Based upon the foregoing, the Court finds that the claimant failed to prove by a preponderance of the credible evidence that defendant's negligence was the proximate cause of his injuries. Accordingly, no award for damages is made and claim number 125370 is DISMISSED.

Let judgment be entered accordingly.

June 23, 2021

Albany, New York

JUDITH A. HARD

Judge of the Court of Claims


1. Unpublished decisions and selected orders of the Court of Claims are available at http://www.nyscourtofclaims.state.ny.us.

2.

References to the 11/10/20 trial transcript are indicated here as (11/10/20, T: ). References to the 12/15/20 trial transcript are indicated here as (12/15/20, T: ).
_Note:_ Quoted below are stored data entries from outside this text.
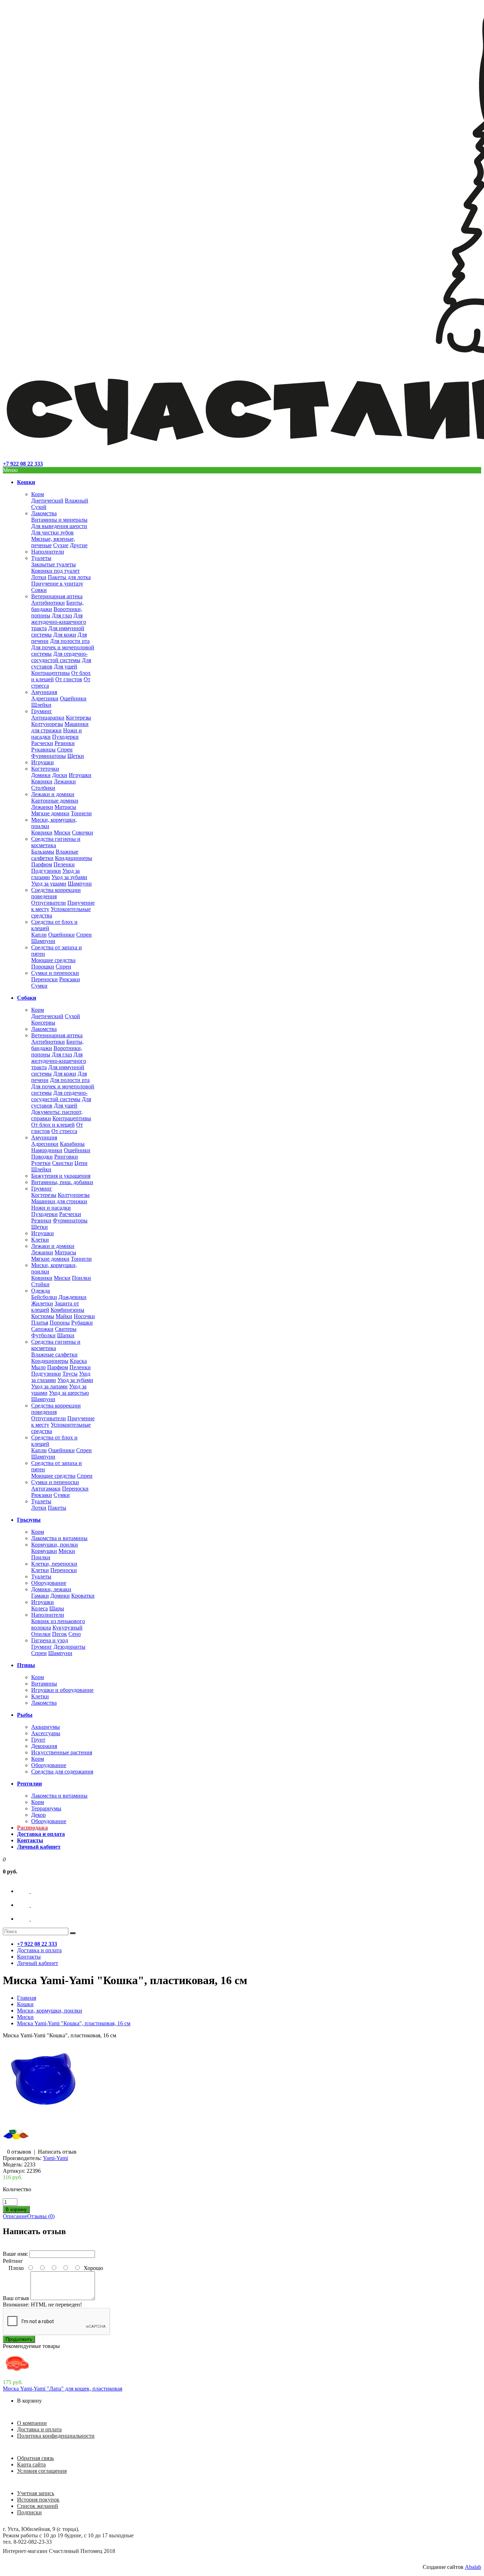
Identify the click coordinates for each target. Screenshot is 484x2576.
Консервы (43, 1023)
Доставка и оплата (39, 2429)
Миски (62, 832)
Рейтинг (13, 2261)
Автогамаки (46, 1489)
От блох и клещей (53, 1125)
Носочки (84, 1316)
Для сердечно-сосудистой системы (59, 657)
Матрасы (65, 807)
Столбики (43, 788)
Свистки (62, 1163)
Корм (37, 494)
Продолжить (19, 2339)
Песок (59, 1634)
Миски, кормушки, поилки (49, 2011)
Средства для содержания (62, 1772)
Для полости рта (70, 641)
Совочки (82, 832)
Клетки (40, 1240)
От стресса (64, 1131)
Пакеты (57, 1508)
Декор (38, 1815)
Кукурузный (67, 1628)
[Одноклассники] (30, 1905)
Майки (64, 1316)
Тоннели (81, 813)
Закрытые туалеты (53, 564)
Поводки (42, 1157)
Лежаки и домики (52, 794)
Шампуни (80, 884)
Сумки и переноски (55, 973)
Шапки (65, 1335)
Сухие (60, 545)
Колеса (39, 1608)
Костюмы (42, 1316)
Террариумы (46, 1808)
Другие (79, 545)
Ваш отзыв (16, 2298)
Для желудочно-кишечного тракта (58, 621)
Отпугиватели (48, 903)
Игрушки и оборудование (62, 1690)
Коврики (41, 781)
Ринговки (66, 1157)
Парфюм (41, 864)
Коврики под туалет (55, 571)
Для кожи (64, 635)
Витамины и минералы (59, 520)
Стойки (40, 1284)
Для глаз (62, 615)
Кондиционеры (73, 858)
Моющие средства (53, 960)
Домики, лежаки (51, 1589)
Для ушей (65, 667)
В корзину (29, 2401)
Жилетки (42, 1303)
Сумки (39, 986)
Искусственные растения (61, 1752)
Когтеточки (45, 769)
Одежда (40, 1291)
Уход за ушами (48, 884)
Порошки (42, 967)
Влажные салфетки (54, 1354)
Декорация (44, 1746)
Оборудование (48, 1583)
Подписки (29, 2512)
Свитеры (66, 1329)
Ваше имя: (15, 2254)
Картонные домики (54, 801)
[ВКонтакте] (30, 1891)
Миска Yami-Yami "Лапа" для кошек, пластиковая (62, 2389)
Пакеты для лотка (69, 577)
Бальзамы (42, 852)
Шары (56, 1608)
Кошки (25, 2004)
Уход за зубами (69, 877)
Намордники (46, 1150)
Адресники (44, 698)
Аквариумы (45, 1727)
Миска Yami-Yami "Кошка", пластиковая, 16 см (73, 2023)
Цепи (81, 1163)
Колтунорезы (47, 724)
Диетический (47, 501)
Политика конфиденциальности (56, 2436)
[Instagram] (30, 1919)
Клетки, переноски (54, 1564)
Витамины (44, 1684)
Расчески (42, 743)
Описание (15, 2216)
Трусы (70, 1374)
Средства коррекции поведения (56, 893)
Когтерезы (78, 718)
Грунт (38, 1740)
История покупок (38, 2500)
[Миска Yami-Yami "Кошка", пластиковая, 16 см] (43, 2118)
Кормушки (44, 1551)
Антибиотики (48, 603)
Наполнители (47, 552)
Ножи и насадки (51, 1208)
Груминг (41, 711)
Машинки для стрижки (60, 727)
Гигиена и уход (49, 1640)
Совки (39, 590)
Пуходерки (65, 737)
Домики (41, 775)
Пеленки (64, 864)
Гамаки (40, 1596)
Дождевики (72, 1297)
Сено (74, 1634)
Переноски (44, 979)
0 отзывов (19, 2152)
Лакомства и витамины (59, 1538)
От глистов (68, 679)
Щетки (75, 756)
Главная (26, 1998)
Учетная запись (35, 2493)
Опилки (41, 1634)
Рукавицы (43, 749)
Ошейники (73, 698)
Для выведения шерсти (59, 526)
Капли (39, 935)
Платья (39, 1323)
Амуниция (44, 692)
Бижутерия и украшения (60, 1176)
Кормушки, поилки (54, 1545)
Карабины (72, 1144)
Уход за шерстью (69, 1393)
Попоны (60, 1323)
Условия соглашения (42, 2471)
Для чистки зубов (52, 532)
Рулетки (41, 1163)
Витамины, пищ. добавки (62, 1182)
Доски (59, 775)
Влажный (76, 501)
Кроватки (83, 1596)
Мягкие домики (50, 813)
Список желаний (37, 2506)
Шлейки (41, 705)
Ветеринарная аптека (57, 596)
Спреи (65, 749)
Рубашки (82, 1323)
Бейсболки (44, 1297)
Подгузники (46, 871)
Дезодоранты (69, 1647)
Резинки (65, 743)
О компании (32, 2423)
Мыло (38, 1367)
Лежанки (65, 781)
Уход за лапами (49, 1386)
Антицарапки (47, 718)
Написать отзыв (57, 2152)
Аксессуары (45, 1733)
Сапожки (42, 1329)
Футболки (43, 1335)
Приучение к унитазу (57, 584)
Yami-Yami (55, 2158)
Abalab (473, 2567)
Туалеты (41, 558)
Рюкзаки (69, 979)
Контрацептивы (50, 673)
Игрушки (42, 762)
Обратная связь (35, 2458)
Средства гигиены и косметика (55, 842)
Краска (78, 1361)
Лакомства (44, 513)
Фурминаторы (48, 756)
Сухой (38, 507)
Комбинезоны (67, 1310)
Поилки (81, 1278)
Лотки (38, 577)
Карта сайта (31, 2464)
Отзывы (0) (41, 2216)
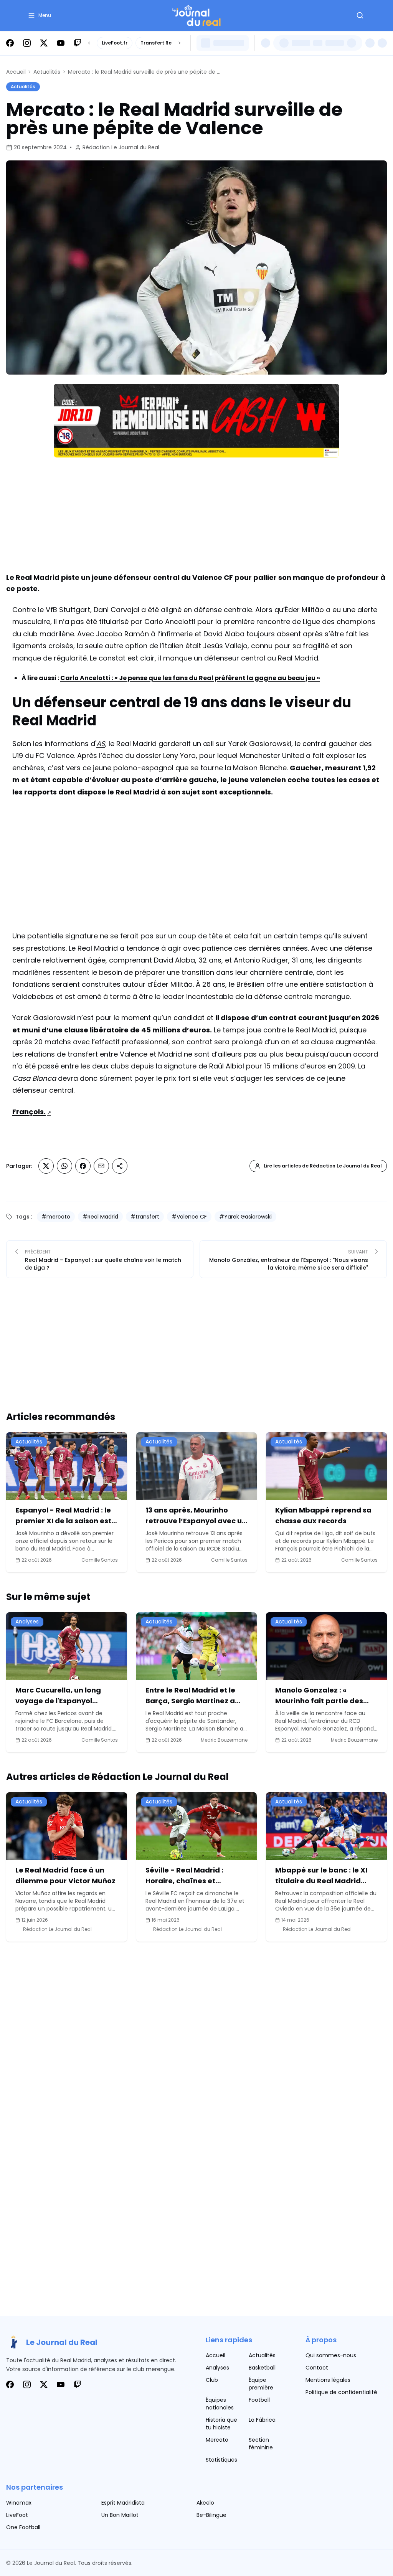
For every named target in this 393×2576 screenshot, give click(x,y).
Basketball (262, 2367)
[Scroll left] (89, 43)
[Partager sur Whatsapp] (64, 1166)
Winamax (18, 2503)
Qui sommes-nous (330, 2355)
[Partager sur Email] (101, 1166)
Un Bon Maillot (120, 2515)
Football (259, 2400)
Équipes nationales (220, 2403)
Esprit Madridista (123, 2503)
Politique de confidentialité (341, 2392)
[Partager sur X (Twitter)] (46, 1166)
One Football (23, 2527)
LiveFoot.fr (114, 43)
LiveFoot (17, 2515)
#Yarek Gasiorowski (245, 1216)
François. (29, 1111)
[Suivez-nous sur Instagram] (27, 43)
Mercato (217, 2440)
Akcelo (205, 2503)
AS (100, 743)
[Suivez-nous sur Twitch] (77, 43)
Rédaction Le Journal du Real (121, 147)
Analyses (217, 2367)
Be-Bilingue (211, 2515)
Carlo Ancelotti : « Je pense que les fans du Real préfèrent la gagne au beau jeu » (190, 678)
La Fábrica (262, 2420)
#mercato (55, 1216)
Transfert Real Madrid (167, 43)
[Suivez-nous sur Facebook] (10, 43)
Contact (316, 2367)
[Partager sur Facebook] (83, 1166)
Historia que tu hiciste (221, 2423)
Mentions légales (327, 2380)
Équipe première (261, 2383)
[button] (39, 15)
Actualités (46, 72)
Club (212, 2380)
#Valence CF (189, 1216)
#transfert (144, 1216)
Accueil (16, 72)
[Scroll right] (179, 43)
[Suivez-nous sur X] (44, 43)
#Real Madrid (100, 1216)
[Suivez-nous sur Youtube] (60, 43)
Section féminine (261, 2443)
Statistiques (221, 2460)
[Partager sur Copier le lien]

3. He testified that he recuperated and did not pursue this claim to trial or settlement (11/10/20, T:47).

4. At trial, claimant blamed his loss of memory on brain surgery, but offered no explanation as to the details of when and for what reason he underwent the surgery or how and why this brain surgery caused memory loss.

5. Dr. Eng attended Johns Hopkins University and then completed a neurosurgery residency at Upstate Medical Center (11/10/20, T:52). He then completed a fellowship specializing in tumors of the spine and brain (id. at 53).

6. Dr. Smart graduated from the medical school at the University of Michigan, completed his residency at Yale University, and completed a fellowship in sports medicine orthopedics at New England Baptist Hospital in Boston, Massachusetts (11/10/20, T:70).

7. Dr. DiChristina is a practicing, board-certified orthopedic surgeon who is licensed in the State of New York. He graduated from medical school at the SUNY Health Science Center at Syracuse and completed his internship and orthopedic surgery residency at Hamot Medical Center in Erie, Pennsylvania. He also completed fellowships in sports medicine and orthopedic trauma. He has authored several articles and given several presentations on orthopedic surgery topics.